--- FONTE ---
--------------------------------
L’Alfredo
di Pino Greco

Lo sguardo di Pino Greco sulla Valle Sabbia di quelli capaci di penetrarla fino in fondo. In questi giorni si posato su Alfredo Bonomi, che va in pensione.

Prima al Polivalente dove ha concluso la sua carriera di preside, poi a Vobarno dove a rendergli omaggio per i quarant'anni di servizio alla comunità sono state le istituzioni, non sono mancate le manifestazioni di stima nei confronti di Alfredo Bonomi. Che quest'anno va in pensione.
Un traguardo che certo non sancisce l'abbandono da parte sua dell'impegno attivo nella società cui appartiene e che gli appartiene (ci aspettiamo semmai il contrario ora che se è possibile è ancora più libero di esprimersi), che segna però un passaggio importante.
Sarebbe ora, insomma, di dire e di scrivere quello che Alfredo è stato per la "sua" Valle Sabbia, o almeno di cominciare a farlo.
Compito tutt'altro che semplice.
Abbiamo chiesto una mano (una penna) a Pino Greco, anche lui uomo di scuola e non solo di scuola, che Alfredo l'ha conosciuto a fondo e a lungo.
Pino era presente fra gli altri amici e colleghi di Alfredo a Vobarno.
E ci ha mandato questo scritto.
Ubaldo Vallini

 
Situazioni così ne ho vissute tante.
Convegni, assemblee, celebrazioni. Gente assiepata dalla terza fila in su e lui sempre davanti, in prima fila. La postura poi è sempre quella: assolutamente composta. Forse un po’ rigida.
Look sorvegliato: completo di buon taglio e cravatta a tono. Sguardo assorto. Eppure…ma certo: l’agenda! Manca l’agenda posata sulle ginocchia. E quella stilografica incessante che annotava, sottolineava, riquadrava. Magari  avvicendata da una inconsueta  biro rossa. Ne ho viste passare decine di agende. Forse un centinaio. Una sorta di data-base recondito a supporto di una memoria di per sé prodigiosa. Una sorta di alter ego a cui affidare la codificazione di avvenimenti, osservazioni, proposte e  temporanei attori di incontri e confronti su argomenti proposti dalla politica, dalle agenzie  culturali, dal mondo dell’educazione.
Si fa fatica a immaginare l’allocazione ordinata di tutta quella roba, un po’ meno se si conosce la vocazione archivistica dell’Alfredo. Già, l’Alfredo Bonomi. Protagonista di un serata che ha riunito nella biblioteca di Vobarno mezza valle, fra presidi, docenti, sindaci e manager pubblici e privati. Un commiato istituzionale  per chi va in pensione dopo aver insegnato e diretto in Valsabbia per quarantacinque anni.
--------------------------------
--- DA SVOLGERE ---
• 1. Risponda alle seguenti domande sul ritratto di Alfredo Bonomi:
(a) In quale istituto Alfredo Bonomi ha concluso la sua carriera di preside?
(b) In quale luogo di Vobarno si è tenuta la serata in suo onore?
(c) Che cosa teneva di solito posato sulle ginocchia durante convegni e assemblee?
• 2. Stabilisca se ciascuna affermazione concorda con il ritratto di Alfredo Bonomi. Per ogni risposta, sì o no, citi le parole del testo che la determinano.
(a) Pino Greco non ha alcun legame con il mondo della scuola.
(b) Alla serata di Vobarno erano presenti presidi, docenti e sindaci.
(c) Nelle assemblee Bonomi sedeva di solito nelle ultime file.
• 3. Prosegua il ritratto di Alfredo Bonomi a partire dall'ultima frase riportata.
L'elenco riportato di seguito proviene da una fonte diversa.

--- ESTRATTO DEL DATASET ---
--------------------------------
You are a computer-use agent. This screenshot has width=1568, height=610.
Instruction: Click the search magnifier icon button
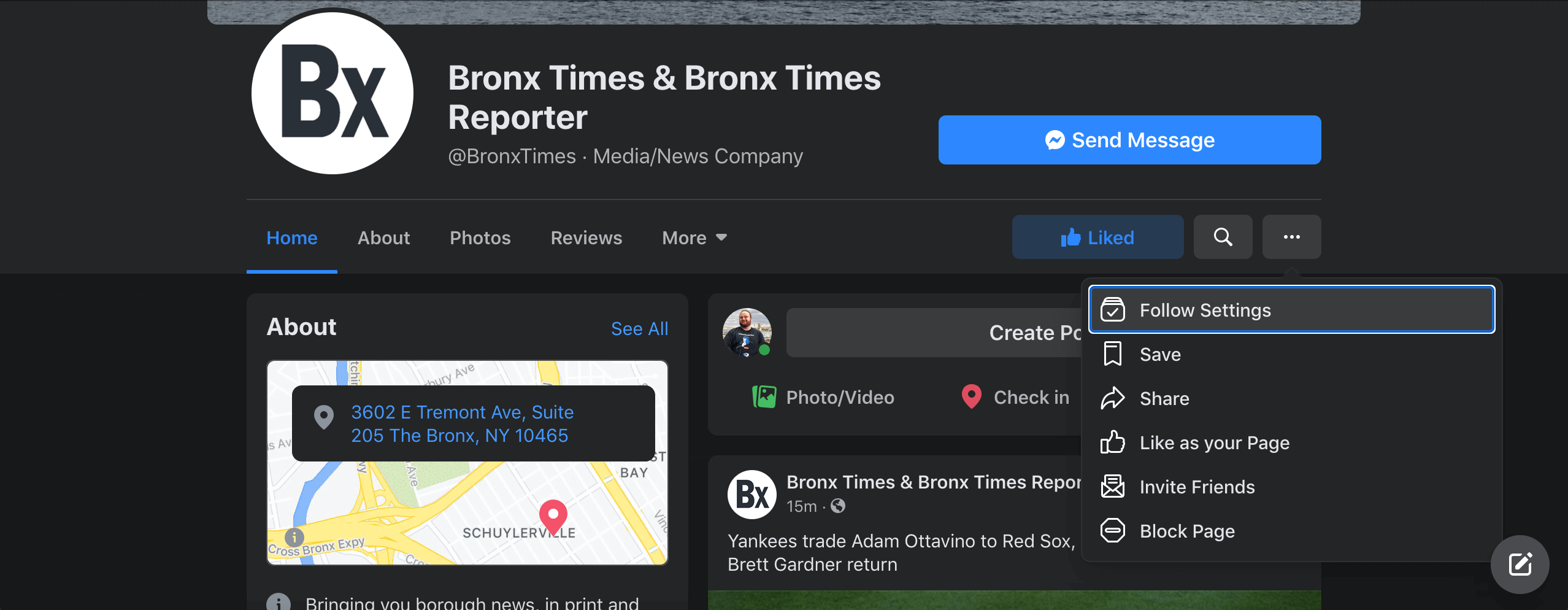pyautogui.click(x=1223, y=237)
--------------------------------
--- RISPOSTE AI COMPITI ---
• 1.
(a) Al Polivalente.
(b) Nella biblioteca di Vobarno.
(c) L'agenda.

• 2.
(a) No: "anche lui uomo di scuola e non solo di scuola".
(b) Sì: "fra presidi, docenti, sindaci e manager pubblici e privati".
(c) No: "lui sempre davanti, in prima fila".

• 3.
Ecco perché non serviva l’agenda. Stasera le parole non sono paragrafi o capitolati normativi. Sono un distillato di emozioni da centellinare in una beatitudine fugace, ma definitiva. Sono la sanzione di un riconoscimento lievitato nel tempo fra la gente delle istituzioni. Fra migliaia di alunni e famiglie. Fra i suoi colleghi presidi.            Mi chiedo quali ragioni  inducano a percepirlo come una specie di capostipite, come un archetipo identitario di una sequela di dirigenti che da Casto e da Vestone è poi rifluita nei centri della valle. Per quanto mi riguarda ne rintraccio due: la stima e l’amicizia.
 
Ci siamo conosciuti una mattina nebbiosa di  ottobre. Nel 1972. Nell’atrio della media di Vestone. Faccia serena da seminarista e mani robuste da montanaro. Rassicurante. Accanto a lui c’era  Aldo. Il Vaglia. Barbaccia cubana e l’Unità piegata nella tasca dell’eskimo. A ripensarci, in pochi metri quadrati avevo stabilito un contatto con i due poli esistenziali e culturali del mio percorso valligiano.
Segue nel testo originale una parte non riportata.